= Invasive grasses in North America =

Grasses are one of the most abundant floras on all continents, except Antarctica. Their divergence is estimated to have taken place 200 million years ago. Humans have intentionally and unintentionally introduced these species to North America through travel and trade. On the North American plains, prairies, grasslands, and meadows at least 11% of grasses are non-native. North America is considered a hotspot for many invasive species of grasses, which threatens all of the endangered native grass species and potentially threatens other grass species. Conservation tactics and management policies can help prevent invasive species from taking over and driving native North American plants to extinction.

==Attributes==
Non-native grasses are classified as invasive if they have the following three attributes:
1. The grass must have a pathway to be delivered to a new location, e.g. boat, shoe, animal, vehicle, feed, contaminated seed, etc.
2. It is able to tolerate its new environment long enough to establish and reproduce.
3. It is able to coexist with native plants. Invasive grasses can outcompete native plants species by manipulating environmental conditions through either chemicals or other physiological factors.

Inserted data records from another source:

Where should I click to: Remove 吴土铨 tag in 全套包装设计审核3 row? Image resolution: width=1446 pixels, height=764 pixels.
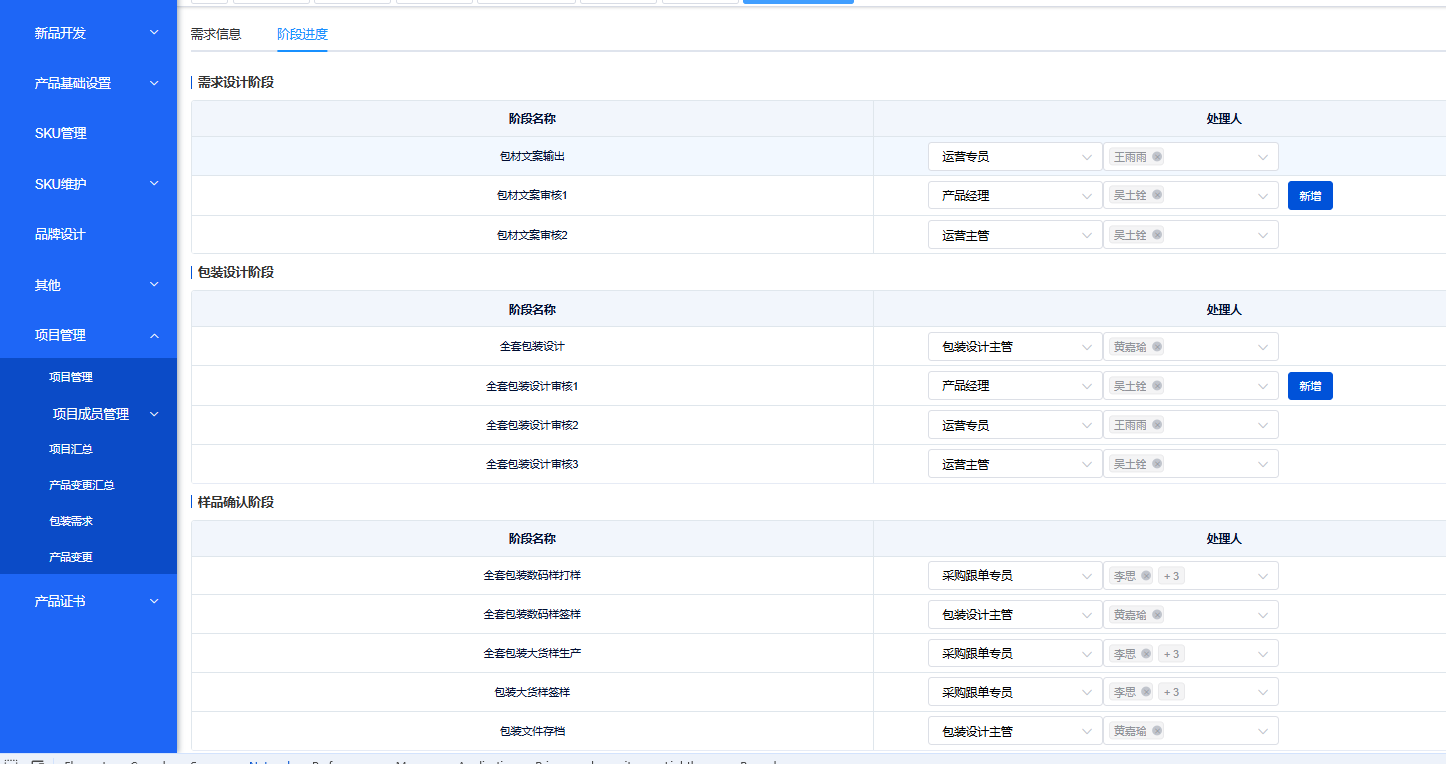(x=1157, y=464)
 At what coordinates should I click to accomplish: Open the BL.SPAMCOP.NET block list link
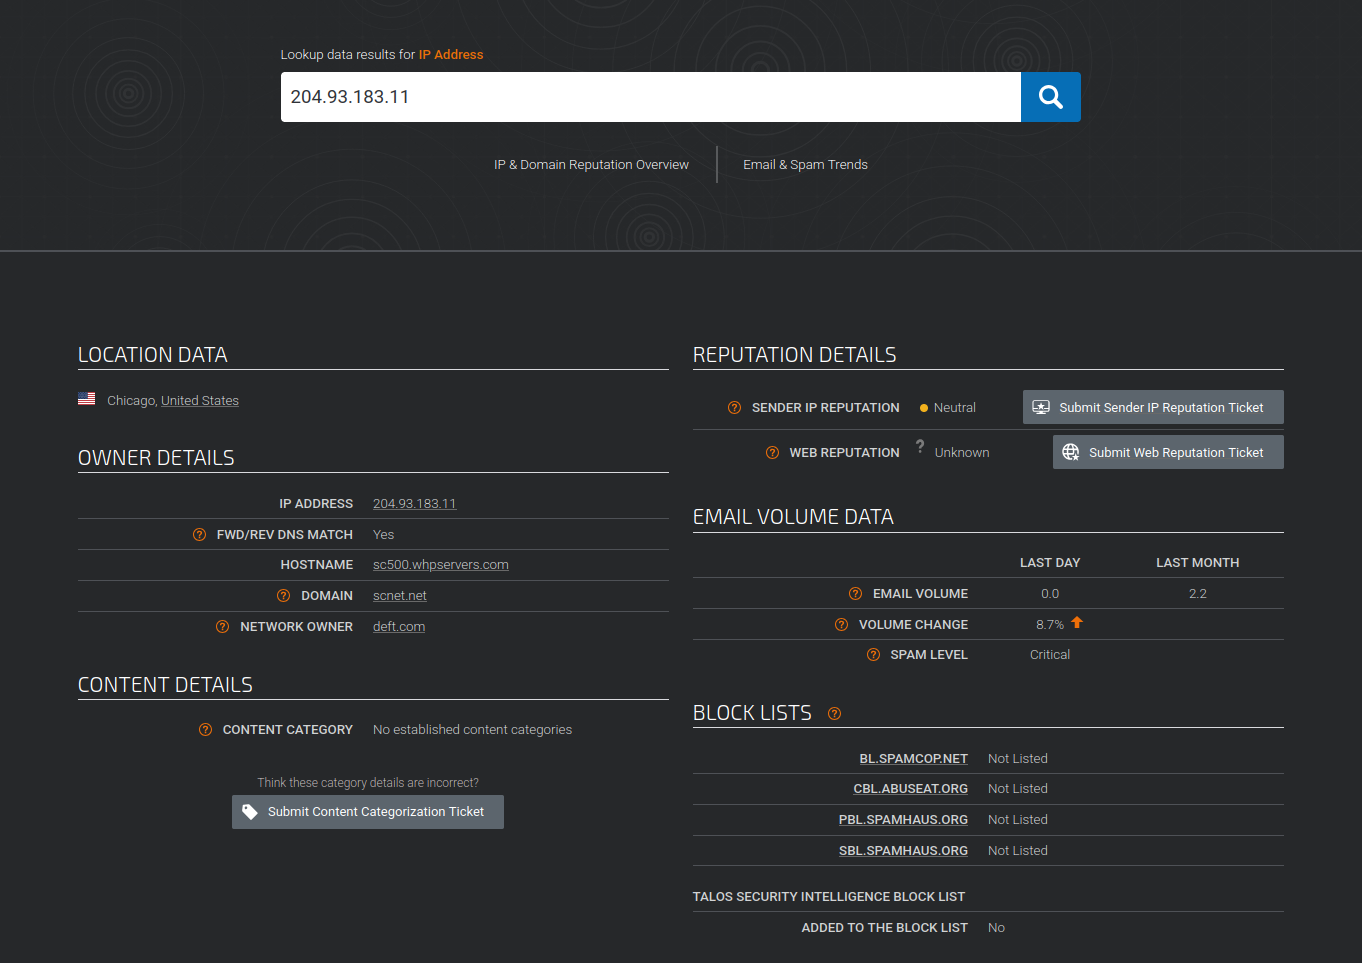(x=913, y=758)
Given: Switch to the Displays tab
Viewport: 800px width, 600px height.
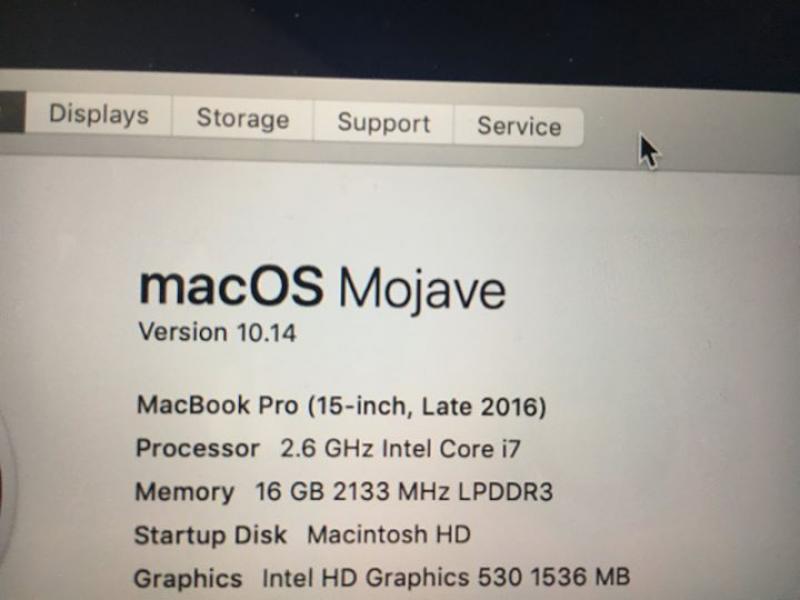Looking at the screenshot, I should point(98,114).
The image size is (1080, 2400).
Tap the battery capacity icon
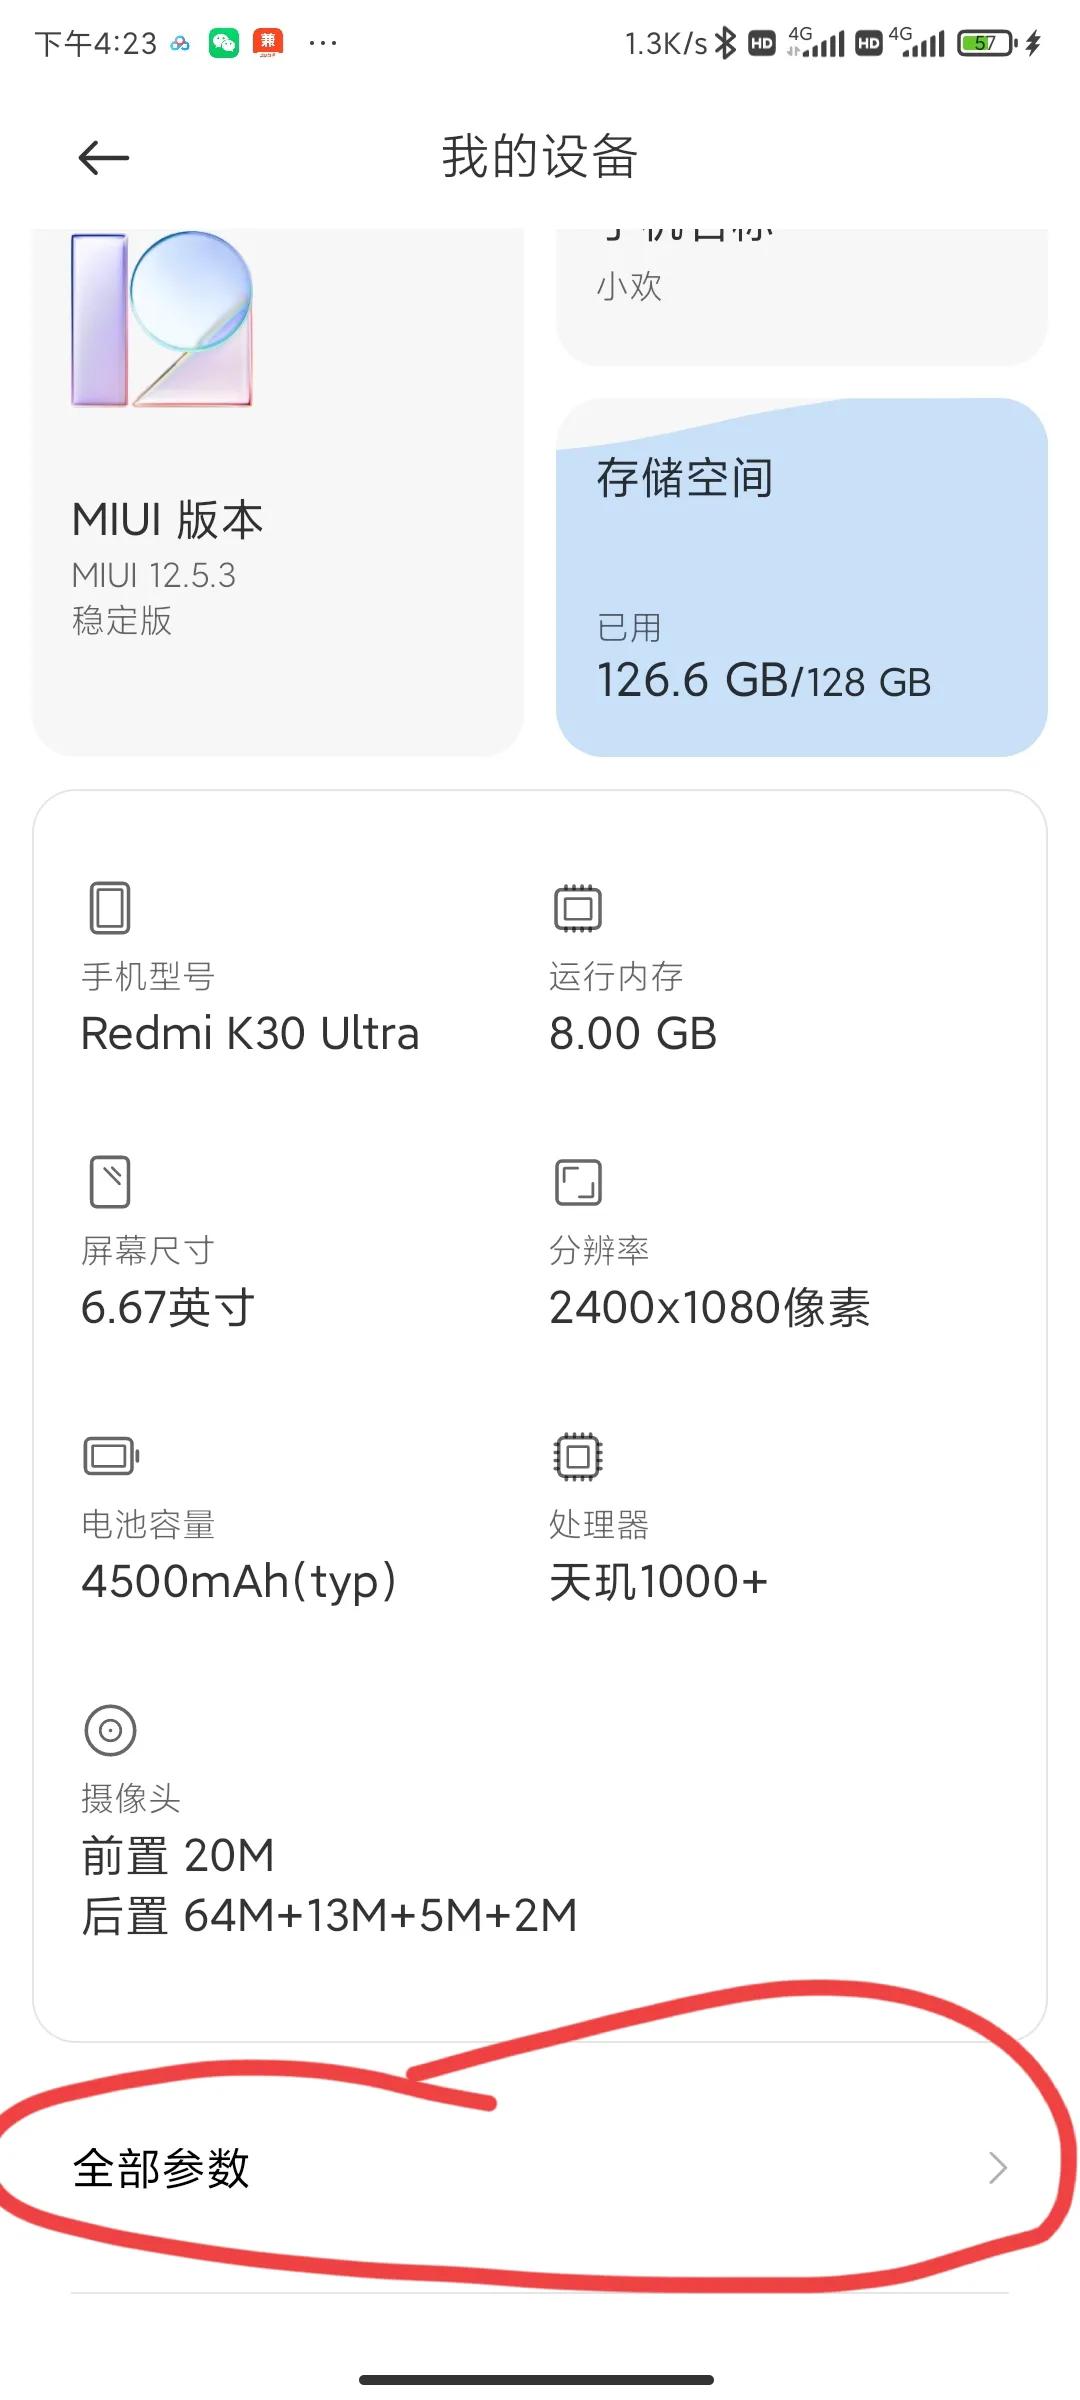coord(110,1456)
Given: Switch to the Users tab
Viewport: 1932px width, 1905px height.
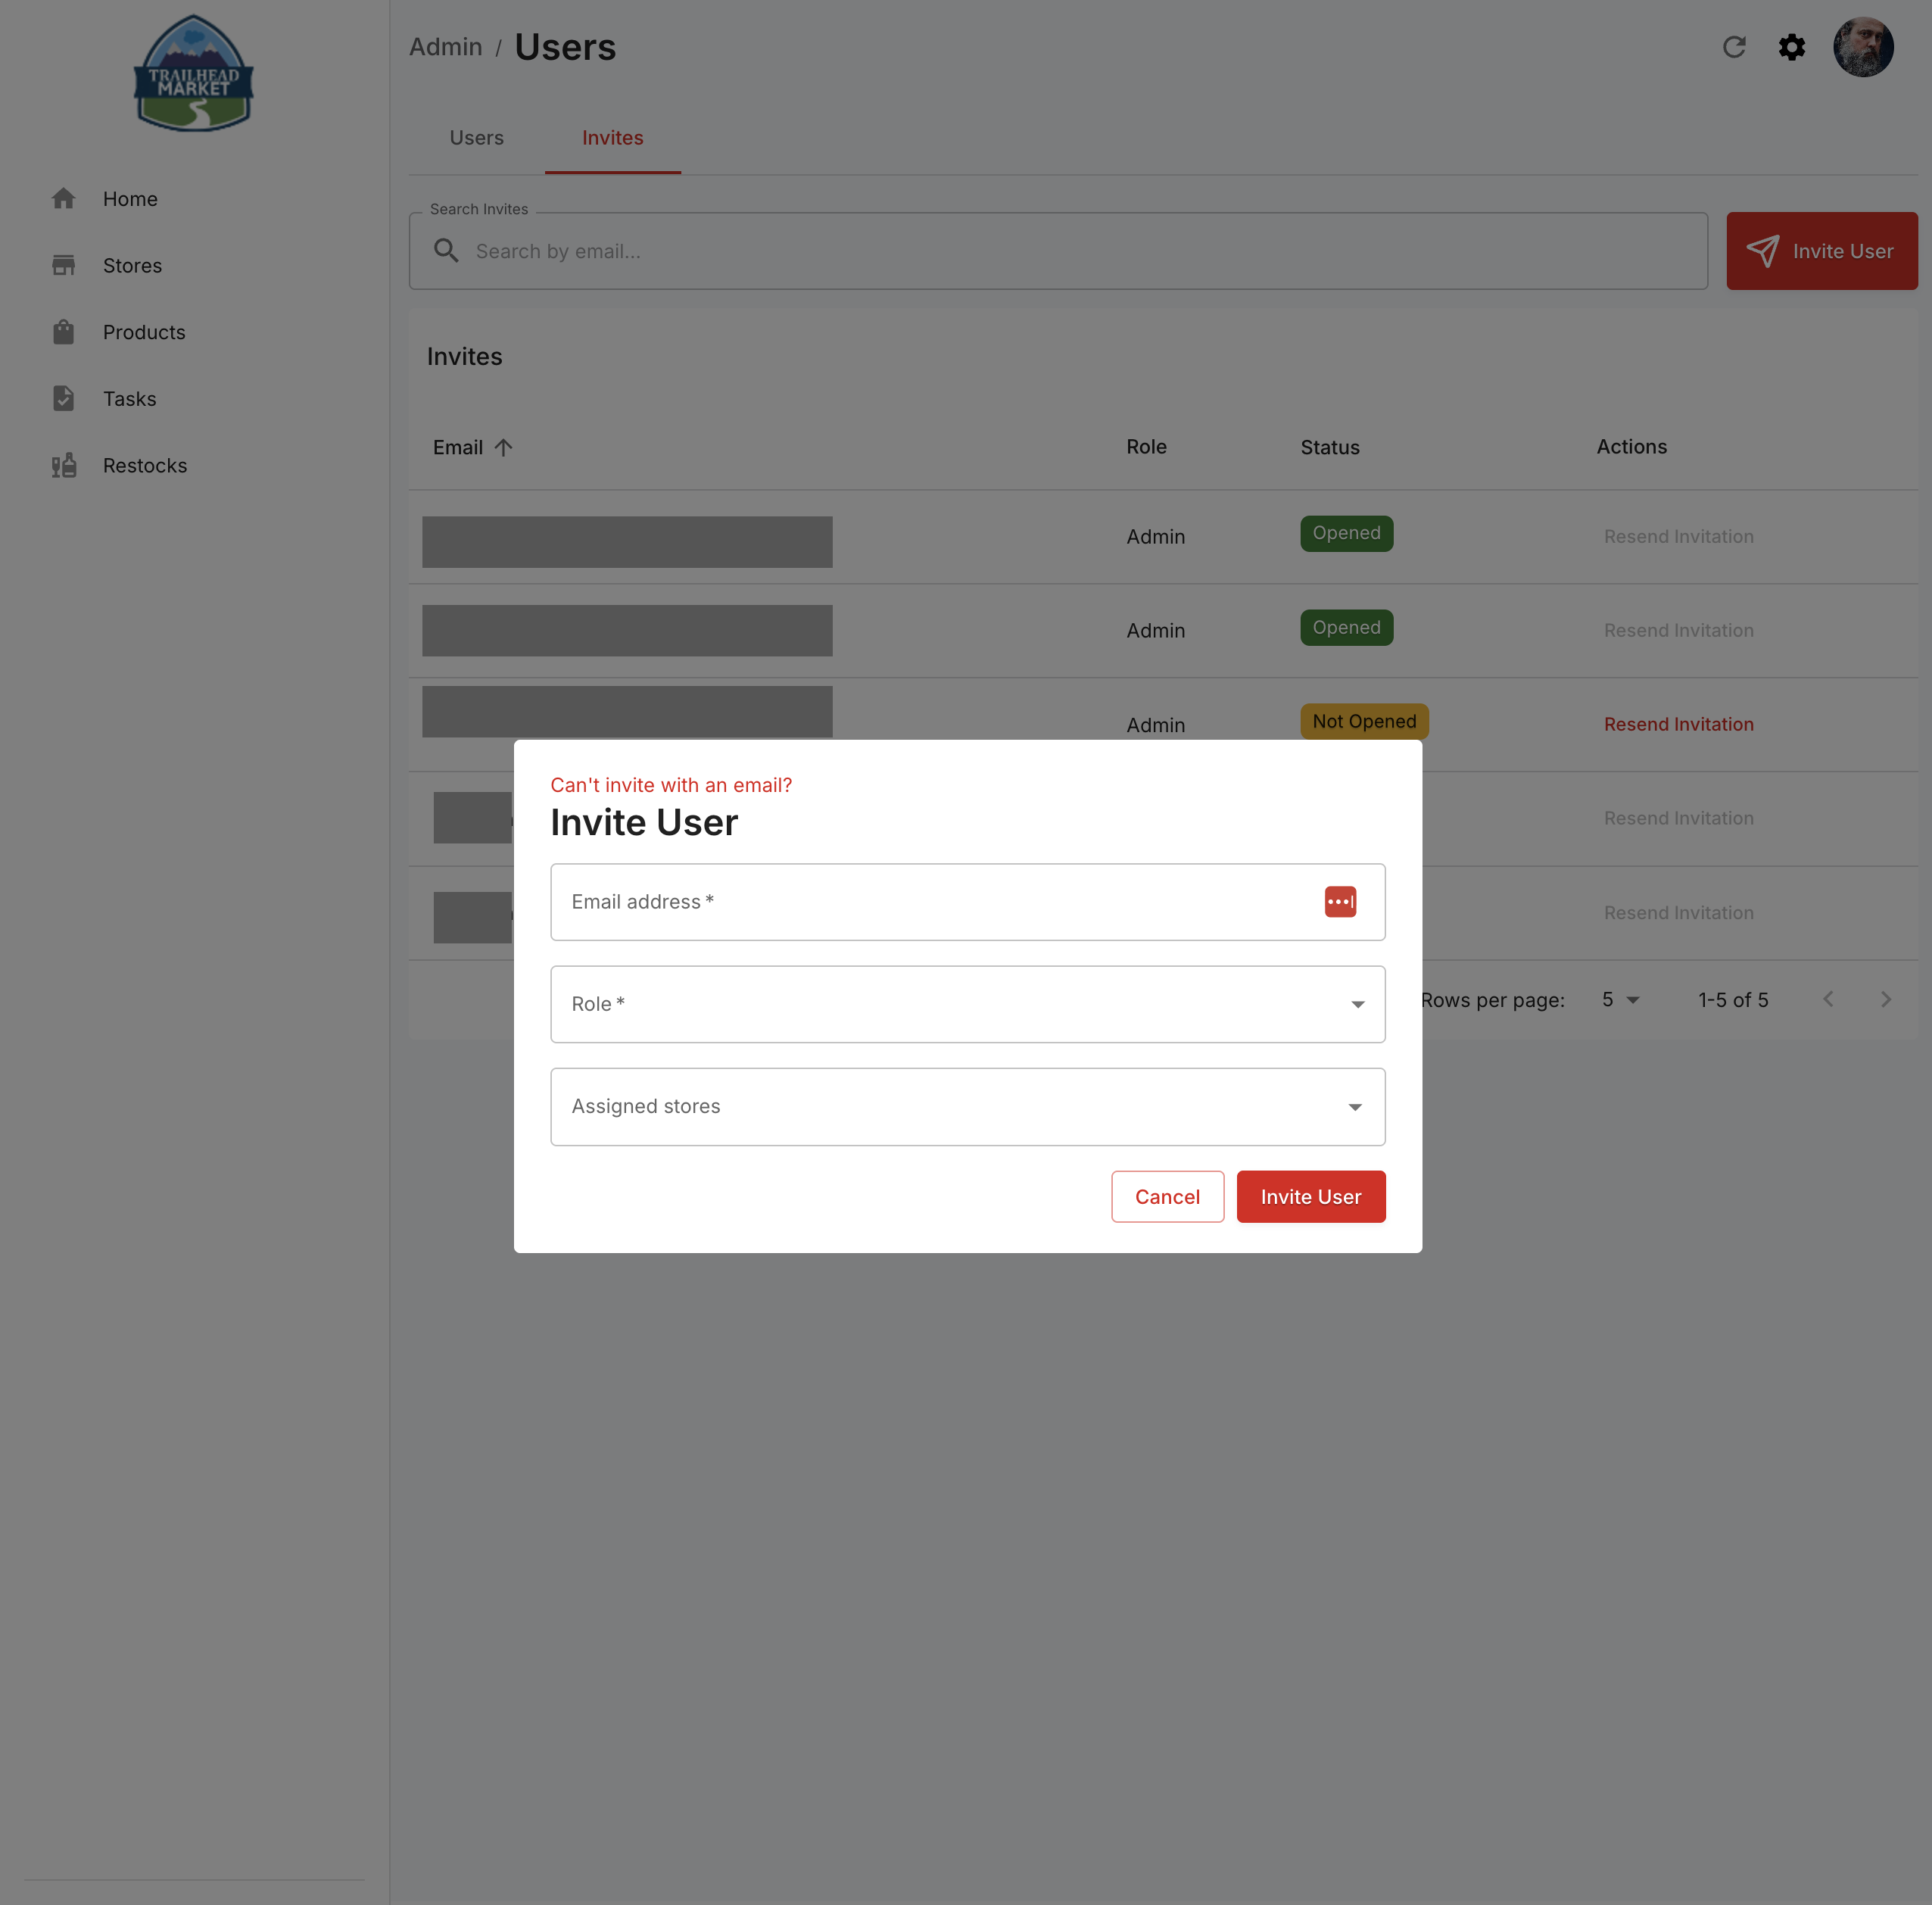Looking at the screenshot, I should coord(476,138).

These factors give an upper hand, which will allow the invader to outcompete the native plants. For example, a study conducted in the Mojave Desert of California by Smith et al. in 2006, found that invasive grass species increase in areas with higher concentrations of carbon dioxide (CO_{2}), especially in arid conditions which make up 20% of Earth’s terrestrial surface area. Therefore, the annual invasive grasses will outcompete the natives because they use CO_{2} to their advantage.

==Impacts==
There are many impacts involving invasive grasses in North America, which range from an ecosystem level to a community level to a genetic level. Such impacts influence habitat structure, disturbance regimes, and nutrient cycling. A successful invasion of a grass may result in new hybrid species, which can have both good and bad results. A good result could be a new species. A bad result could produce a sterile species, which would eventually lead to the extinction of that grass. European Cheatgrass invading the North American prairies is an example of a disturbance regime because it burns quickly and is very susceptible to fire. As a result, it gives invasive grasses a head start in the reproduction process. Another invasive grass impact example, at the ecological level, is Cordgrass or more specifically Spartina anglica. This species arose in England as an allotetraploid of two wild species and was introduced intentionally, to control erosion on the coasts of North America. It now flourishes spreading across the mudflats of the Pacific coast changing them into salt marshes, which has tremendous effects on the fauna of the mudflats such as clams, worms, and anemones.

==Management==
In order to keep North American native grasses from potentially going extinct from invasive grasses, it is important to control or better yet prevent such invasions in the first place. There are many ways to go about this such as controlling species mechanically or physically. This includes hand removal of grasses or by machine. In a five-year study conducted by Wilson et al. (2001) in Western Oregon, showed that mowing prairies of the invasive grass Arrhenatherum elatius allowed the native grasses Danthonia californica and Festuca roemeri to flourish and out compete the non-natives. This is an effective method for the control of invasive grasses but it will take many hours of hard manual labor, which could be costly. Using chemicals is an effective way to control non-natives but it is not very ecologically friendly. Chemicals such as herbicides can contaminate waterways or kill other plants in the immediate area. Biological control is the use of other organism to reduce the invader grass. This has been proven to be effective but has also ricocheted back in a negative way. Other options include using multiple approaches at the same time, for example, mowing a specific region of grass land and then using an herbicide to target the invasive. The ultimate way to control invasive grasses in North America is to prevent them from entering in the first place. The first step of this prevention is identifying and regulating the grasses' pathway. After that it needs government assessment and policies to see that these pathways are blocked or regulated.